Christie touted his political successes in blue New Jersey, and called for Republicans to focus on “hardworking, working class” people who feel abandoned by Democrats. He denounced a proposal to pay settlements the families of illegal immigrants separated from their families at the border, and encouraged the party to support small business entrepreneurs.

“People want someone to fight for them, but to do it in a way that doesn’t hurt their ears, and you all know what I mean,” Christie said. “Demand … a plan for tomorrow, not a grievance about yesterday.”

Unlike DeSantis, Christie only received only a partial standing ovation at the end of his remarks.

Fighting at the United Nations

Ex-United Nations Ambassador Nikki Haley recalled her time at the world body, often repeating stories about the United States’ diplomatic efforts to stand with Israel against criticism from other nations.

“I spoke truth to power (at the U.N.). That’s what I do. That’s what we should all do,” Haley said.

Not only did Haley say she voted against a resolution condemning the United States for moving its embassy to Jerusalem, she said she led efforts to withdraw the country from the United Nations Educational, Scientific and Cultural Organization and the organization’s Human Rights Council over disputes related to Israel.

“The Human Rights Council is a farce for many reasons,” she said. “President Biden is badly wrong to return” to membership there.

Nuke deal panned

Like other speakers, Haley disparaged the Iran nuclear deal as ineffective in stopping that nation from developing nuclear weapons, and she encouraged Israel to do whatever was necessary to stop Iran from developing such devices.
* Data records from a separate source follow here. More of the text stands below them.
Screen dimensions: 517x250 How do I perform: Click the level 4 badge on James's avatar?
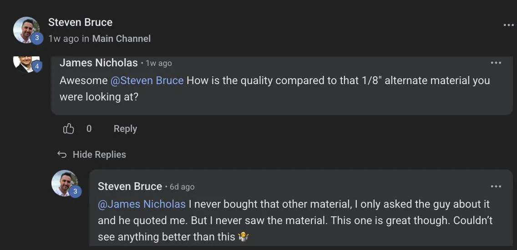pyautogui.click(x=36, y=66)
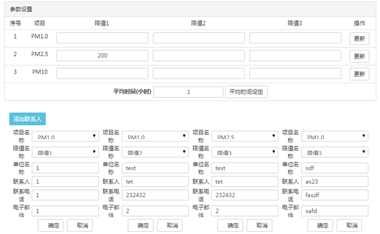
Task: Click the 平均时间(小时) input field
Action: [x=188, y=92]
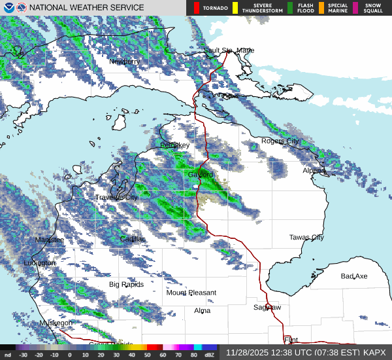Click the Newberry city label
This screenshot has width=392, height=360.
124,62
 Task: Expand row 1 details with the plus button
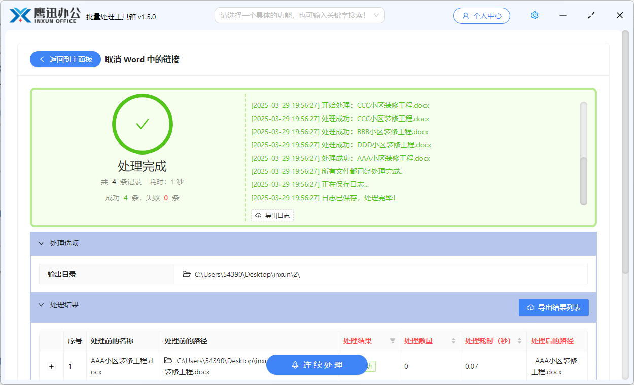click(51, 365)
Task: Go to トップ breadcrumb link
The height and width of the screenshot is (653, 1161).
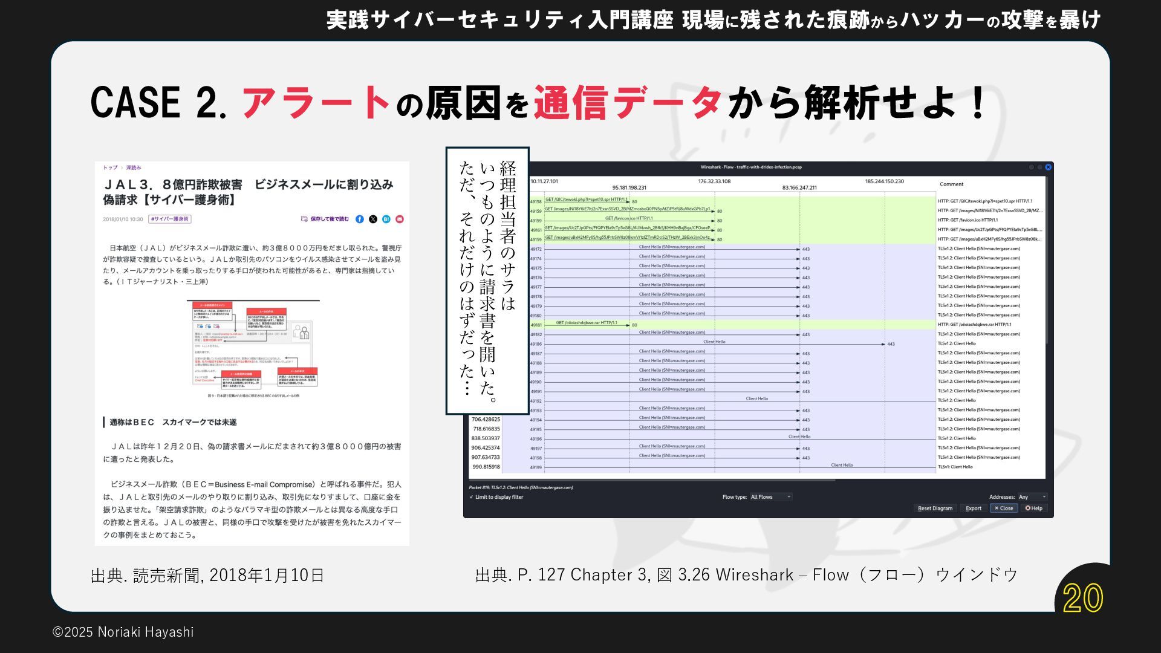Action: (110, 167)
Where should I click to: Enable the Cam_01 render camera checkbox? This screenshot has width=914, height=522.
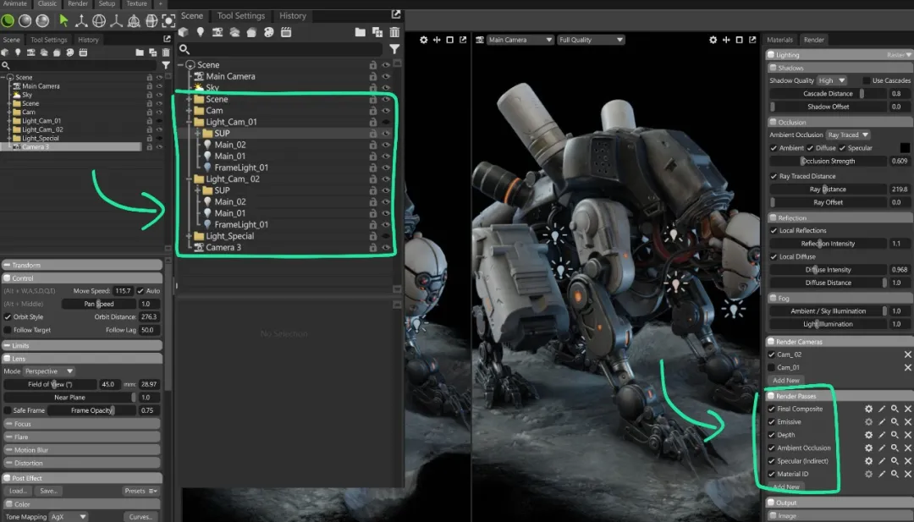(x=772, y=367)
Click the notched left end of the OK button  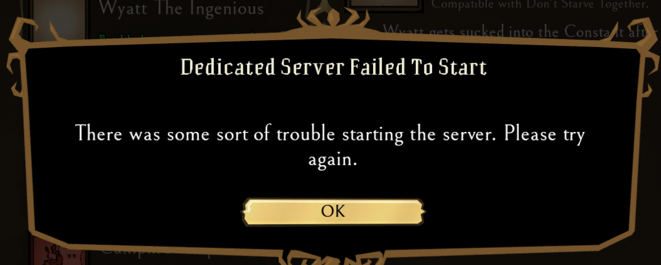[x=248, y=212]
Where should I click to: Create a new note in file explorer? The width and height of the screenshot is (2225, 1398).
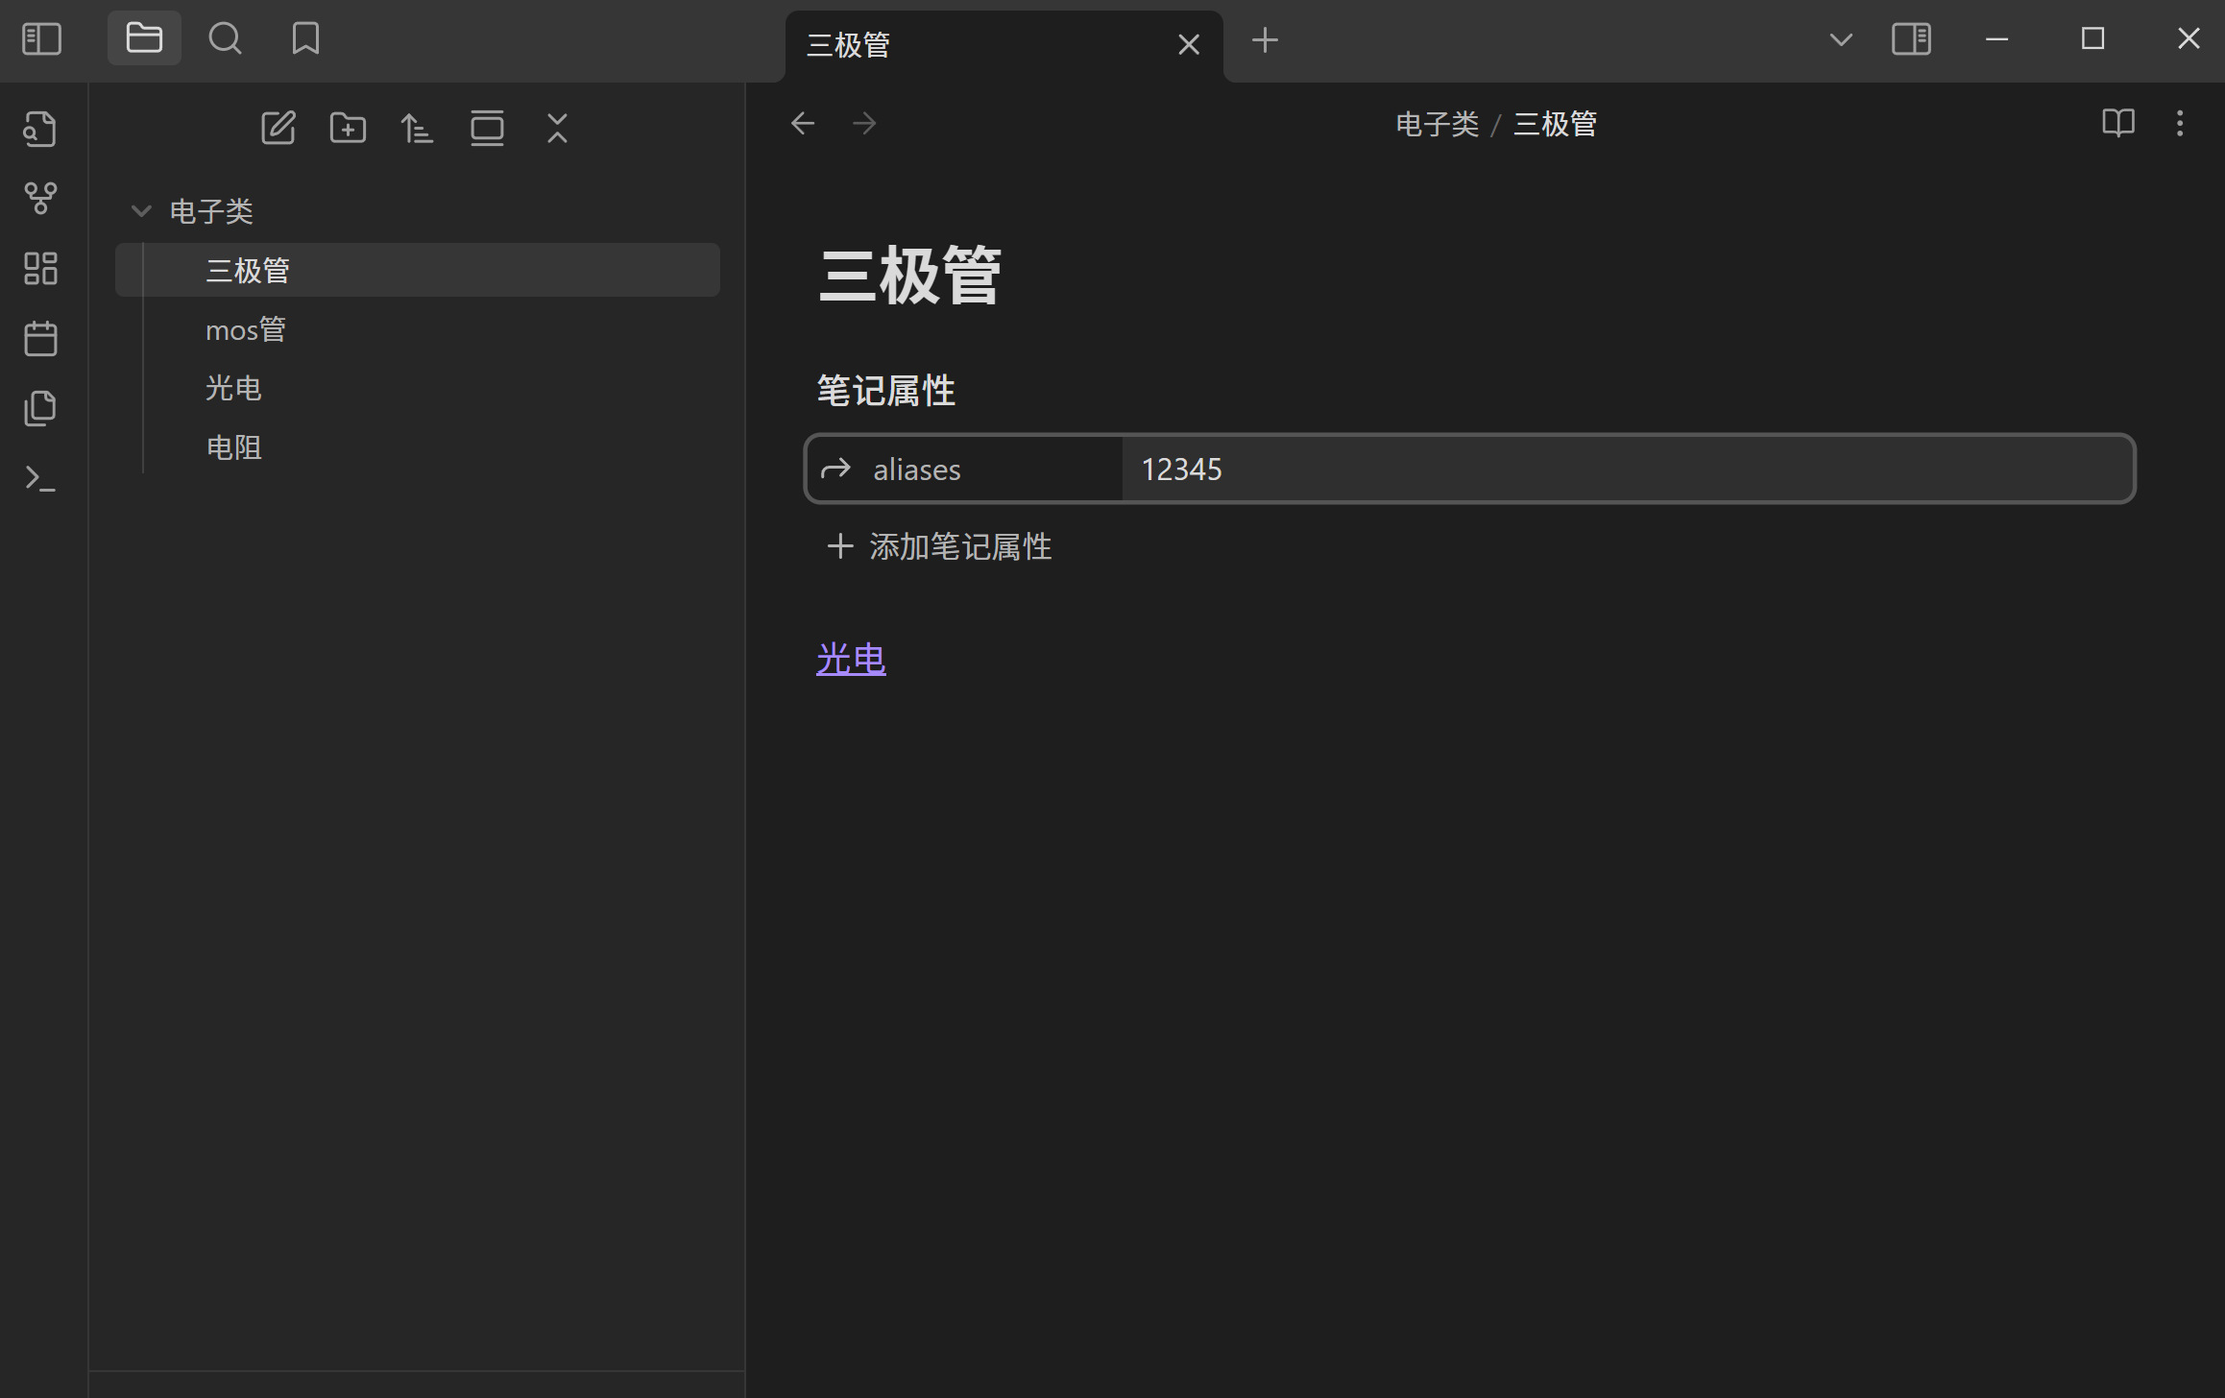278,128
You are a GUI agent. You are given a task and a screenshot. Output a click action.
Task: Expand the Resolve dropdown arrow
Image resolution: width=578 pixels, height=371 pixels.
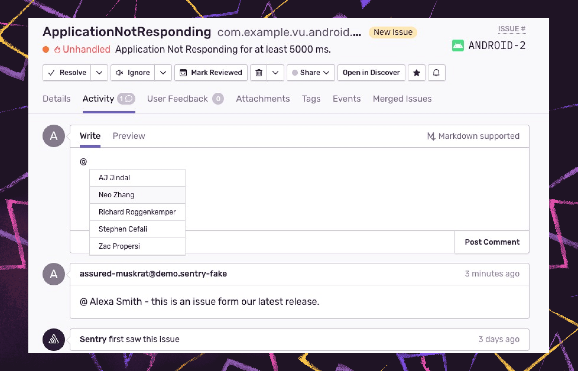pos(99,73)
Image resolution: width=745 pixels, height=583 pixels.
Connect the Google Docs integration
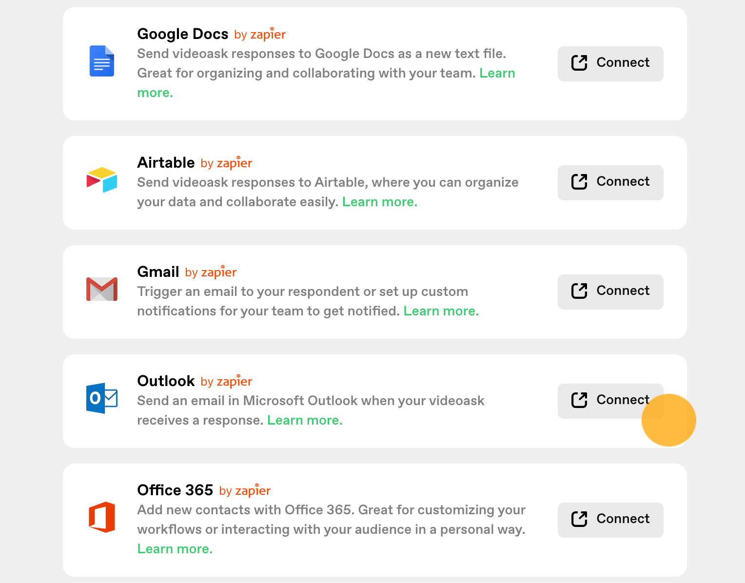[610, 63]
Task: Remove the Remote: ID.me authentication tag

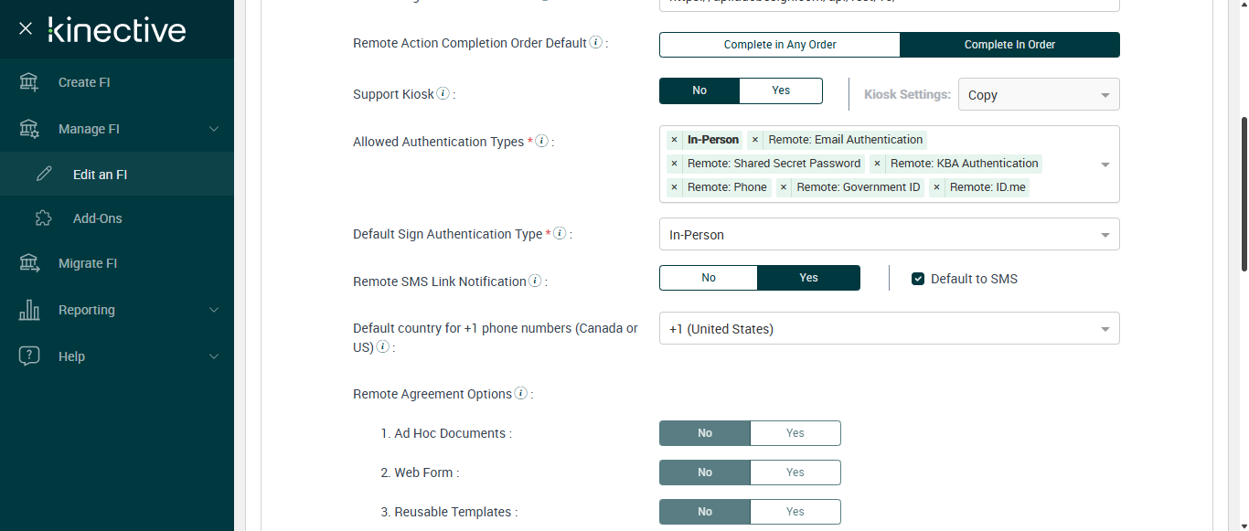Action: [936, 187]
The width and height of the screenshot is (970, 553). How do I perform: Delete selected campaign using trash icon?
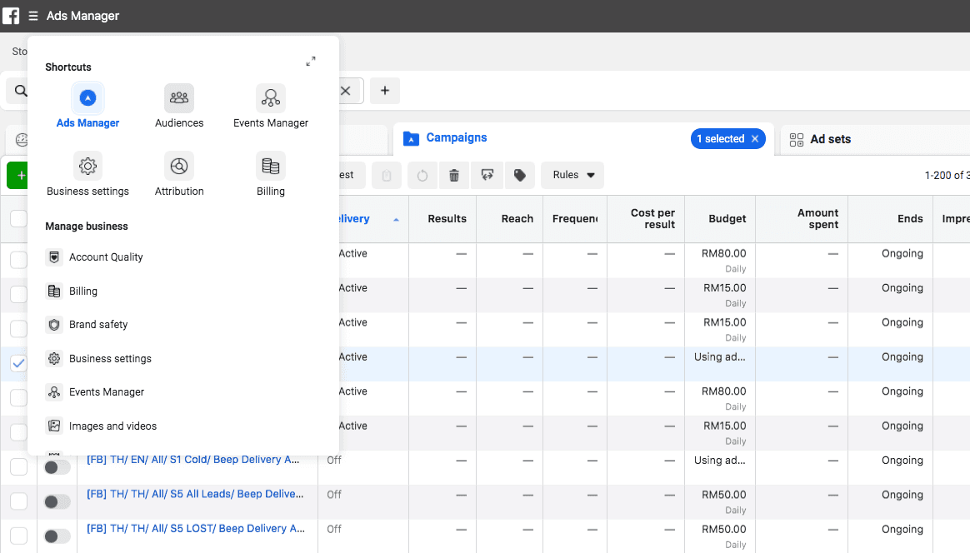tap(453, 175)
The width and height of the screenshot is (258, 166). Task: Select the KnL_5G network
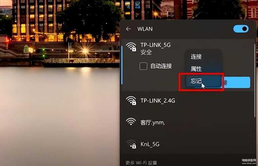(x=150, y=144)
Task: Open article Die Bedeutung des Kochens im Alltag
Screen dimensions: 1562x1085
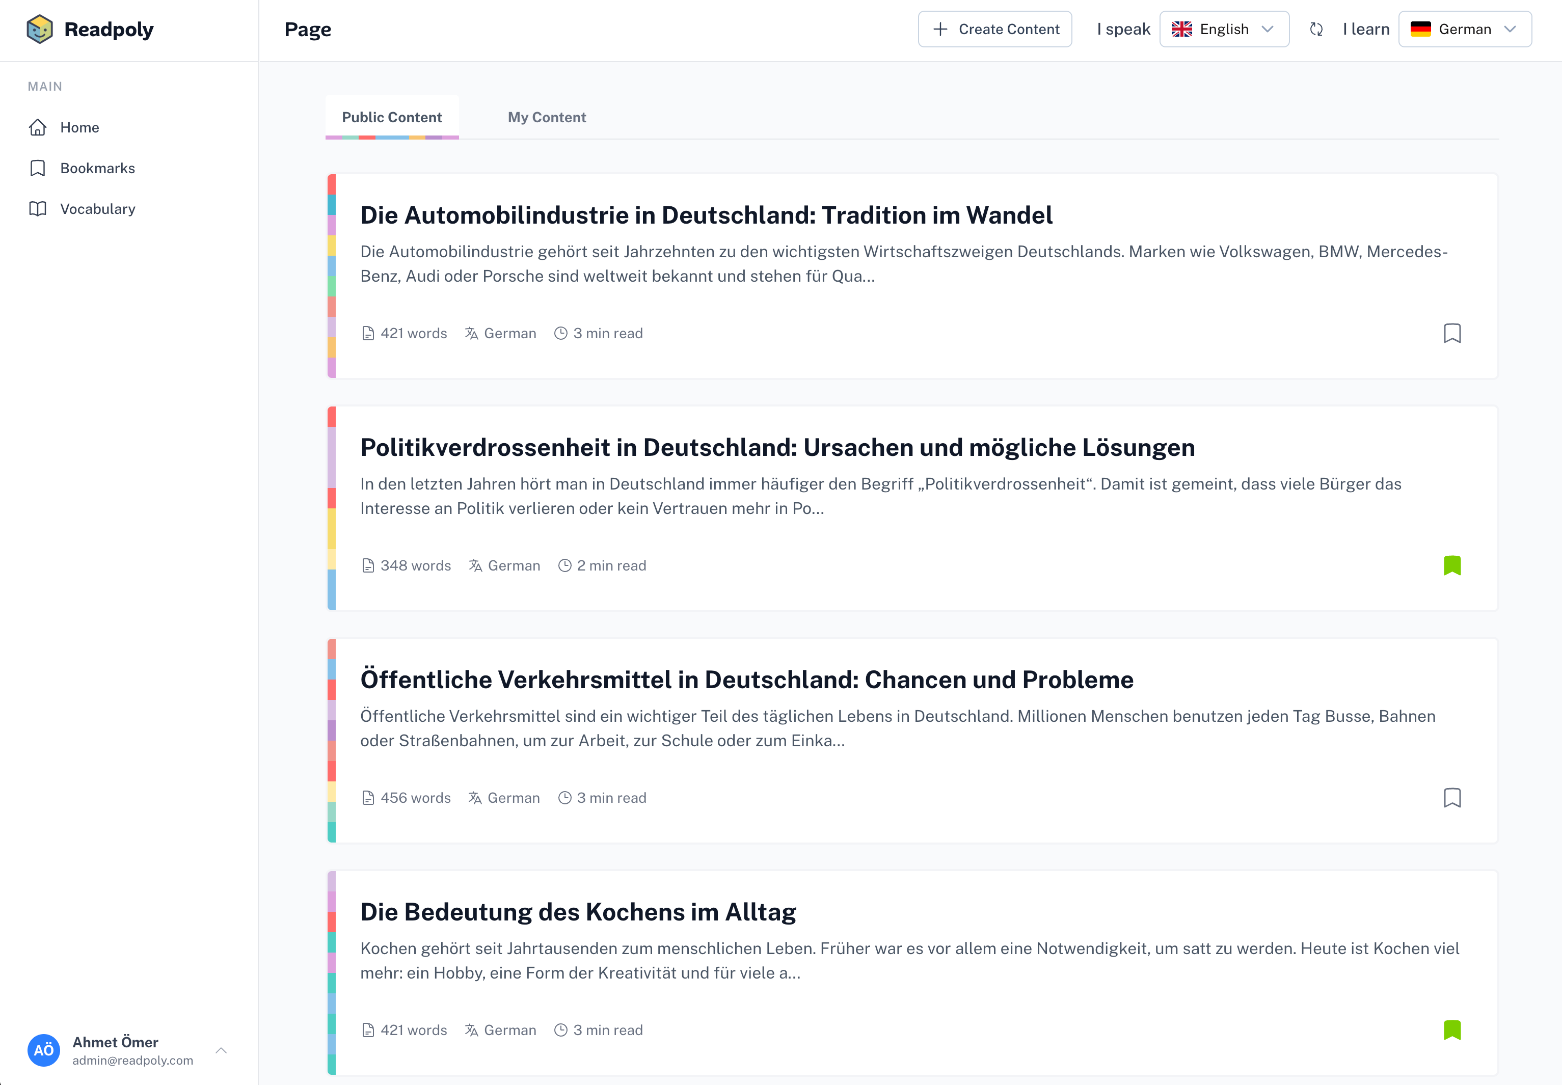Action: tap(578, 912)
“You cannot count on the Biden administration to stop the Iranian nuclear program, you just can’t,” Haley said. “It is better to be strong and criticized than weak and ignored.”

A spokeswoman for the Democratic National Committee, in response to a request for comment, criticized candidates who appeared at the event, which was held at The Venetian.

“This weekend, Republicans are bringing their show ponies to Nevada in the form of extremist leaders, COVID-deniers, and conspiracy theorists despite the fact that Nevada has rejected Republicans’ ideological bankruptcy three separate times in the past four years,” a Democratic spokeswoman said in a statement. “While these Republicans are focused on blocking the progress of President Biden in the name of protecting the disastrous legacy of Donald Trump, Democrats are delivering jobs creation, health care, and middle-class tax relief to hardworking Nevadans.”

The Review-Journal is owned by the family of Dr. Miriam Adelson, the majority shareholder of Las Vegas Sands Corp. Las Vegas Sands operates The Venetian.